Of course, not that the entire population enjoys full freedoms. Lack of access to the modern economy, to justice or to personal and patrimonial security, to cite three obvious examples, limits the capacity of the development of individuals and, in general, of the country. That is where the lack of a government that is competent and one with clear objectives manifests itself acutely and decisively. It is also there that President López Obrador, without commitment to the previous status quo, had the enormous opportunity to modify the game rules to make possible a government willing to engender conditions for the whole population, especially the most poverty-stricken, that which most lags behind and that endowed with the least opportunities, to break with that apparently abstract, but absolutely real, barrier.

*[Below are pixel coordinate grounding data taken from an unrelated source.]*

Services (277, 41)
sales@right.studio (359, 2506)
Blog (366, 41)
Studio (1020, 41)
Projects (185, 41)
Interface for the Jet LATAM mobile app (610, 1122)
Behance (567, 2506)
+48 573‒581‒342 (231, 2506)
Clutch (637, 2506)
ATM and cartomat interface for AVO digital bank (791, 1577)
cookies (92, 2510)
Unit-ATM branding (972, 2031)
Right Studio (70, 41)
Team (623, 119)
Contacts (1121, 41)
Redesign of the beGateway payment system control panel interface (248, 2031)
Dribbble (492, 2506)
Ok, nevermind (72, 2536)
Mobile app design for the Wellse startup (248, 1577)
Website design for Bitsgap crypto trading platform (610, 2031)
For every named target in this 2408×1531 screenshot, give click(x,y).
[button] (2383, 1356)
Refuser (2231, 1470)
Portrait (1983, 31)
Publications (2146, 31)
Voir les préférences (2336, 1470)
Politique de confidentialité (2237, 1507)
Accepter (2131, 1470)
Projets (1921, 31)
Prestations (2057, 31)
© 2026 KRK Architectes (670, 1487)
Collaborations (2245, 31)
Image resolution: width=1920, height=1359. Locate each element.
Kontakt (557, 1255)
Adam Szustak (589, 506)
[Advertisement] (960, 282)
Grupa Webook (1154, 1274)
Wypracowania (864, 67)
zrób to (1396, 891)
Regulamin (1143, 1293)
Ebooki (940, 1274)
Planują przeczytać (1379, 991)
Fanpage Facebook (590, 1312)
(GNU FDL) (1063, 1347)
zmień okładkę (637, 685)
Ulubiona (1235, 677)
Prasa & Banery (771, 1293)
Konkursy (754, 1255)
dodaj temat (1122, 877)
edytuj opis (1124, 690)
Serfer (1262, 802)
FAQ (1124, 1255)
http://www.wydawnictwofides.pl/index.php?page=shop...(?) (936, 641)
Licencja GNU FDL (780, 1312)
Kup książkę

Rather than making a difference by the building of a more equitable and successful country, the 4T project has been nothing else than a vain attempt to control everything and to reconstruct the old presidency, the one that wreaked poverty on the country in the seventies. The government consists of a permanent rhetoric -the daily presidential speeches- that are high sell-outs in terms of the president’s communicating with his social base and exploiting historical resentments, but without offering anything in return. Popularity, like all emotions, is volatile and dissipates with the greatest of ease. However much the president capitalizes on and sings his own praises about his lofty score in this regard, he would do well to observe his predecessors from the nineties on: there is nothing more ephemeral than popularity. Worse yet when the distance between the evaluation of the government is found so far from that of the president: a faithful representation of a government that talks but that does not govern.
The fifth year of any six-year presidential term in Mexico is always crucial because it is then that the results of the four prior years become patent, vividly revealing the successes and the failures therein: that is where the results of the term are presented in summation. Never, in the decades during which I have been witness to one government after another have I seen fewer investments in the future than during the current government. Some of those governments were cautious, other ambitious; some competent, others inept; but uniting everyone was a common endeavor to improve the future. López Obrador has done nothing more than invest in the past -an oil refinery, a provincial airport- without there having been a proper assessment of any of these: his vision sufficed.
And that vision is not even developmental in the sense that it was employed during the era in which the president takes such immense pride, the so-called stabilizer development, which afforded the country a duo of decades of high economic-growth rates. Contrariwise, the manifested purpose is one of impoverishing the population, eliminating the main economic-growth sources and consolidating an omnipotent presidency.
Lashing out at the INE and against the U.S.-Mexico-Canada Treaty (USMCA) (in the form of a rejection of resolving the dispute with our partners, leaving open the possibility of the cancellation Mexico’s membership) is inscribed in this strategy. This could be a conscious or an unconscious project, but evidence of the intention is increasingly widespread.
The death rattles of a government that begins to languish but that refuses to accept the verdict of the citizenry. Better to decide on its name; better to impose a succession than respect its desires, concerns or preferences. As Yogi Berra would say, “You got to be very careful if you don’t know where you’re going, because you might not get there.” The country runs the risk of losing its way in this road of good intentions which, as the saying goes, could lead to hell.